Set down exactly the first line of the entries and every line after it, through the line with "Task: Expand the coupon row chevron arrow".

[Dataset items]
★ ★ ★
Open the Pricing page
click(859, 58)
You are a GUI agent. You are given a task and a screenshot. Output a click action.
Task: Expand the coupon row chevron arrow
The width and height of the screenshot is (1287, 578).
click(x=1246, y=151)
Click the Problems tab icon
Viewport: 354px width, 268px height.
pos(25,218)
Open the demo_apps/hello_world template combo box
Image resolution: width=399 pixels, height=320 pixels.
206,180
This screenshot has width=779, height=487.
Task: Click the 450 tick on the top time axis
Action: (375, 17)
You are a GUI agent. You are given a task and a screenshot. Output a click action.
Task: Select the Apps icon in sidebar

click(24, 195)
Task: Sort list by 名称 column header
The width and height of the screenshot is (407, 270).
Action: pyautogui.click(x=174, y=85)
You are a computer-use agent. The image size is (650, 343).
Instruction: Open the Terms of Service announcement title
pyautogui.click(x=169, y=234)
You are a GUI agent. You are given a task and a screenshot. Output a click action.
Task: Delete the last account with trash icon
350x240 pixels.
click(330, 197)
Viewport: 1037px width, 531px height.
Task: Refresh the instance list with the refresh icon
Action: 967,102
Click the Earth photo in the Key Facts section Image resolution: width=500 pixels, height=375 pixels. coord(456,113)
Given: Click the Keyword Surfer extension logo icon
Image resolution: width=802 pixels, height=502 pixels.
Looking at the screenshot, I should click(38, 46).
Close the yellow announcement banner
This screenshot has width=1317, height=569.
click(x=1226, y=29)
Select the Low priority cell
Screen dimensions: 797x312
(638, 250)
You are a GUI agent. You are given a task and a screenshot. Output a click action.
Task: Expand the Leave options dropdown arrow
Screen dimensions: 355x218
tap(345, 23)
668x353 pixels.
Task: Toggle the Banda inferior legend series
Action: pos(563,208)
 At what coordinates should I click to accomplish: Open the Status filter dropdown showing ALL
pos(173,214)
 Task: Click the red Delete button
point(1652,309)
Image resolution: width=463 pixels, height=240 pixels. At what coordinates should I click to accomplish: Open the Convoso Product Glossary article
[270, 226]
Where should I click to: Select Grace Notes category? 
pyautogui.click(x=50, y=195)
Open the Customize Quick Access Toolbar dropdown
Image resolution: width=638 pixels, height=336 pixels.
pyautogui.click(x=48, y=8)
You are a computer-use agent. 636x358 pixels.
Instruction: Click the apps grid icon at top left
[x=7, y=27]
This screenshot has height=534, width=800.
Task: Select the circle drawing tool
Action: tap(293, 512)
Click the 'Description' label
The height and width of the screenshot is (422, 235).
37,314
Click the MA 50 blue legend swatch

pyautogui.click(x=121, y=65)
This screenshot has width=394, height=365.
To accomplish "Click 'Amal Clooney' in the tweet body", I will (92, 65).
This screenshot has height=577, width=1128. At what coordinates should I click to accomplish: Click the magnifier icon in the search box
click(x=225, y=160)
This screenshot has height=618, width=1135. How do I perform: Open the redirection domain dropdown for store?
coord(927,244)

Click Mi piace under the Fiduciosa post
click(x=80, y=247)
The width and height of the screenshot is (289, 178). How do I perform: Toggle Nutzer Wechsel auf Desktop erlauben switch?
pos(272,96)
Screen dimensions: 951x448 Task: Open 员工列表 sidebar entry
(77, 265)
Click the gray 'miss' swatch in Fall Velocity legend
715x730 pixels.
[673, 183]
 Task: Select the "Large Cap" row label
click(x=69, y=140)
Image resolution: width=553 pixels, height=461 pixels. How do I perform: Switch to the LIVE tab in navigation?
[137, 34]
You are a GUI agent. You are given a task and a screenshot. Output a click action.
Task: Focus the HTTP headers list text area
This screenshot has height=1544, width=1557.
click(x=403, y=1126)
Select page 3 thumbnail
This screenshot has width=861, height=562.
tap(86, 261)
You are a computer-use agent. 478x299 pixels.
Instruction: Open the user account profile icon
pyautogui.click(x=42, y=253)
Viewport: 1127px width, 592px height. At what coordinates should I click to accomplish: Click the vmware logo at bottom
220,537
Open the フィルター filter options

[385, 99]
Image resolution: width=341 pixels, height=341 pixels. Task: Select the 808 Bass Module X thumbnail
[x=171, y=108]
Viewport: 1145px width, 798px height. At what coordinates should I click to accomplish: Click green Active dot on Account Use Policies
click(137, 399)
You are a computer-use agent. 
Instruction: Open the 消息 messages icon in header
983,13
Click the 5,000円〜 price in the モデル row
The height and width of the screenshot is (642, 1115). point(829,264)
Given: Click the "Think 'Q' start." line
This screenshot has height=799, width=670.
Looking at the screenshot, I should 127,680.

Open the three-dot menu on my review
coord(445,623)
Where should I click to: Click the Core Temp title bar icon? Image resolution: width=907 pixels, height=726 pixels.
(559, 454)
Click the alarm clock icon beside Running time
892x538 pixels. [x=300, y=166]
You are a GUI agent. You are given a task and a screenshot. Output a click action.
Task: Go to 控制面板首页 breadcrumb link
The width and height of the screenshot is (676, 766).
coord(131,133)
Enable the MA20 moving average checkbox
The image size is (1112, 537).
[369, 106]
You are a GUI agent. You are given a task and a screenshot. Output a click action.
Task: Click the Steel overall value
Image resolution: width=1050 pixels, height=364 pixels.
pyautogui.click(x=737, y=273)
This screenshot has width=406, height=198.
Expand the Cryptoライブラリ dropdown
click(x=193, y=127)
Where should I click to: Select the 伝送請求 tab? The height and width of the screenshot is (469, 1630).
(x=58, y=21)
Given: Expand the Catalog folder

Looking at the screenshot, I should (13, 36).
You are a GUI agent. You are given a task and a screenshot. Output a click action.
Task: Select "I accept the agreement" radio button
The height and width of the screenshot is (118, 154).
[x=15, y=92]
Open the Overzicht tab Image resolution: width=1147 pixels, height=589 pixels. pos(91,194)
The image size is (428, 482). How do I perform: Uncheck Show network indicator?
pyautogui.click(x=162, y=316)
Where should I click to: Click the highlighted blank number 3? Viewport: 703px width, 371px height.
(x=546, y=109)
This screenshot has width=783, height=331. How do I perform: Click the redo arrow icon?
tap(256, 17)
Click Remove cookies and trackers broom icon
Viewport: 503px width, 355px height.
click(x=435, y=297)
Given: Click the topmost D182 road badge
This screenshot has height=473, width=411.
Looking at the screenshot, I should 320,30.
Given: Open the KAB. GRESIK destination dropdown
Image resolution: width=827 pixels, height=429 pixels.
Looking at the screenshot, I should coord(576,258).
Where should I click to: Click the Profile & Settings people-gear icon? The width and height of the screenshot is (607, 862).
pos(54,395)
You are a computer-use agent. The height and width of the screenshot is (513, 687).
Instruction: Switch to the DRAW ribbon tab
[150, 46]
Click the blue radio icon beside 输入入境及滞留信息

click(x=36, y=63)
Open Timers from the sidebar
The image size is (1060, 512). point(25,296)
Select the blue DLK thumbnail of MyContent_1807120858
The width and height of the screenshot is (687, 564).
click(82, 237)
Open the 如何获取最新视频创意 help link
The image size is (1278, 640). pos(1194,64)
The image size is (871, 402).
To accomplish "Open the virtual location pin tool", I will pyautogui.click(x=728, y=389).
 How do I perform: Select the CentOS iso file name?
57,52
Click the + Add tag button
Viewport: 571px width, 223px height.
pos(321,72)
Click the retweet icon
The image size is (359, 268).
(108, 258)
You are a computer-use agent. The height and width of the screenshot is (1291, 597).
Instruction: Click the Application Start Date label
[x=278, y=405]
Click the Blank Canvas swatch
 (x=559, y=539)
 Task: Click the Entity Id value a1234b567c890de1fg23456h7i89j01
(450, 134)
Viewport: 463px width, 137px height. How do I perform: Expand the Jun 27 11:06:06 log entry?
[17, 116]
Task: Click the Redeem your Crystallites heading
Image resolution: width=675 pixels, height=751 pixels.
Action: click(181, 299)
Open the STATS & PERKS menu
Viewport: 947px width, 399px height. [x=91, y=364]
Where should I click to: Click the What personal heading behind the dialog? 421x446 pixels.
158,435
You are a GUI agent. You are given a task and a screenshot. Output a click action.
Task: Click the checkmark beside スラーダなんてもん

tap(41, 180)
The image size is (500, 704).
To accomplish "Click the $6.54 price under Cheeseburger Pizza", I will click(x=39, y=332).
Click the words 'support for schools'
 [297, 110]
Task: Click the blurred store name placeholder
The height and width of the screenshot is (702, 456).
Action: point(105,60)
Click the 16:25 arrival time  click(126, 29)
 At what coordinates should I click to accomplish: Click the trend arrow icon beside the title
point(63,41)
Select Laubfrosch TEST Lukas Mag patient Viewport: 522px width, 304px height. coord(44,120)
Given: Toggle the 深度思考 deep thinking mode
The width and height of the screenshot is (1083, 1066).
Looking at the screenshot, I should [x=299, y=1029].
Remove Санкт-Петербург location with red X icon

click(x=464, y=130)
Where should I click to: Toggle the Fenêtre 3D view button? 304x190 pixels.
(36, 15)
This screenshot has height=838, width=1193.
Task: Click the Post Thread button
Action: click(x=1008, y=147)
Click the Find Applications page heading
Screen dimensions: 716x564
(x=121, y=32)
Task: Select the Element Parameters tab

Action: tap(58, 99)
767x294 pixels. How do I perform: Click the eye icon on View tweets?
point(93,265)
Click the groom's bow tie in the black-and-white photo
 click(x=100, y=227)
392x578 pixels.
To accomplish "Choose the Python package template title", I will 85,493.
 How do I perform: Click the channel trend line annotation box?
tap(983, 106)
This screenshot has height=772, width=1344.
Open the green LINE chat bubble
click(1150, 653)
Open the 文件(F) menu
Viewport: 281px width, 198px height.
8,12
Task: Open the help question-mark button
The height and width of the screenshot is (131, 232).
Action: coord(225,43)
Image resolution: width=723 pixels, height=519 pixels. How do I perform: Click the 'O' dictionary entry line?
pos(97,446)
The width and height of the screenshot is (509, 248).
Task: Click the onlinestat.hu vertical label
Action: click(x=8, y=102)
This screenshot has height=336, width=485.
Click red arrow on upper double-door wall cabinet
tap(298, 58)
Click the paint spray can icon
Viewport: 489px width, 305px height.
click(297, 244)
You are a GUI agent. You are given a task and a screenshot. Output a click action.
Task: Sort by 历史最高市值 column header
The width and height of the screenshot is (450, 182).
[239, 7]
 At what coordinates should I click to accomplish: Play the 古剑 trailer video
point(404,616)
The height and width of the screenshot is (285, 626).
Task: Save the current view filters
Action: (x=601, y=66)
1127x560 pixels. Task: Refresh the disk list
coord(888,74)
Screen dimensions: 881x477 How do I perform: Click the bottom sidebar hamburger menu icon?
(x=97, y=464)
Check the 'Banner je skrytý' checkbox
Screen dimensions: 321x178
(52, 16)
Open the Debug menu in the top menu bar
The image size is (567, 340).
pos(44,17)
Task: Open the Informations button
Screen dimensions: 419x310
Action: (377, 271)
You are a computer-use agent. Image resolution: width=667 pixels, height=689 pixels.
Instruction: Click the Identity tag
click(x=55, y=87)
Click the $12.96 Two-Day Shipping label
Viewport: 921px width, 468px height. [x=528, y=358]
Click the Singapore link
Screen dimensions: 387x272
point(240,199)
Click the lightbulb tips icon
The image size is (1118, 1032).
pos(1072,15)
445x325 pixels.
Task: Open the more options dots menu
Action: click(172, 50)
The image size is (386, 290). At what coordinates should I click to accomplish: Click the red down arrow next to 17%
★ ★ ★
*TASK OUTPUT*:
Open the Pricing page
click(859, 58)
You are a GUI agent. You are given a task and a screenshot. Output a click action.
Task: Expand the coupon row chevron arrow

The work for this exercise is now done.